The banking union project began in 2012 in the wake of the financial crisis and was aimed at improving supervision. The first two pillars, joint supervision and the single resolution mechanism, are in place; the third and final pillar, pan-European deposit insurance, has yet to be established. Another sticking point is finalizing a backstop for the eurozone's planned bank resolution fund, which would bail out ailing banks.
'A big enough crisis'
Hübner called on the European Commission to push the parliament to move on banking union and noted that France's strong relationship with Germany, which opposes a European deposit insurance scheme, may help matters. France is in favor of the scheme.
Hübner said it was key to reach an agreement on the deposit scheme that would facilitate an integrated European market, especially with regards to insolvency, which is subject to different rules in each member state.
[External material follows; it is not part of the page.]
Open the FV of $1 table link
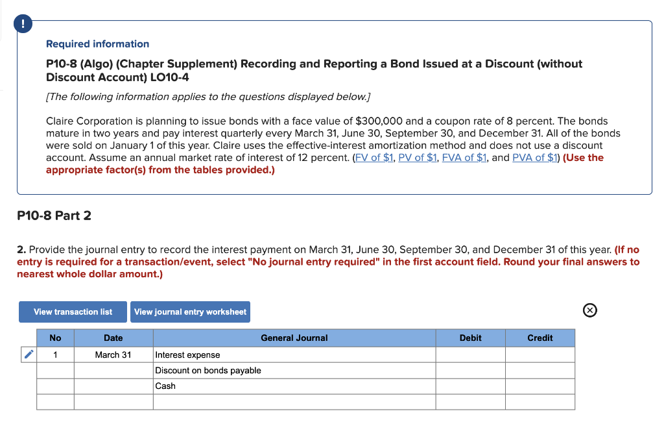The image size is (664, 433). point(374,157)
Olivier Guersent, the European Commission's director-general for financial stability, financial services and capital markets union, told the conference that the Commission had been meeting resistance from member states and there was a feeling that there was no need to act urgently.
"They have a false impression that everything is fine, but everything is not fine because the job is half done," Guersent said. "There needs to be a big enough crisis to scare all of us, but not big enough to kill us all."
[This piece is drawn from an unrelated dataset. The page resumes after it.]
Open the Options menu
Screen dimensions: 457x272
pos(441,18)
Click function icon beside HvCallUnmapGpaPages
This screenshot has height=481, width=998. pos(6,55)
However, over the last few months there had been more willingness to move forward on the backstop, he said. However, Guersent added that there had been an agreement since December 2013, which has to be implemented by 2024.
"Those who are trying to pile up conditions in order to even start working should think about that," Guersent said.
In late June, EU leaders delayed making a decision on the details of the backstop until December. The backstop would provide a buffer of up to €60 billion to beef up the Single Resolution Fund, which is funded by banks and is used to finance bank resolutions. Single Resolution Board Chair Elke König told the conference that the fund will hold nearly €33 billion in 2019, up from €25 billion in 2018. The SRB is an EU agency which oversees bank rescues.
Guersent said a European deposit insurance scheme would better protect the banks.
Guersent noted that banking union would help close the sovereign doom loop in which governments develop a potentially unhealthy reliance on banks to buy their debt and exacerbate the eurozone debt crisis.
"As soon as there are tensions in a specific country, the doom loop has a tendency to start back again and the rate of national exposures, of total sovereign exposure, rises again," he told the conference.
"Banking union is clearly effective in cutting the doom loop provided it is implemented in full," Guersent said.
In May, the Commission set out proposals for a new class of fixed-income instrument, known as sovereign bond-backed securities or so-called safe bonds that banks would buy instead of purchasing sovereign debt in their own countries.
"We have about 100% of member states that are against that idea, but I still believe it provides for a path forward," Guersent said.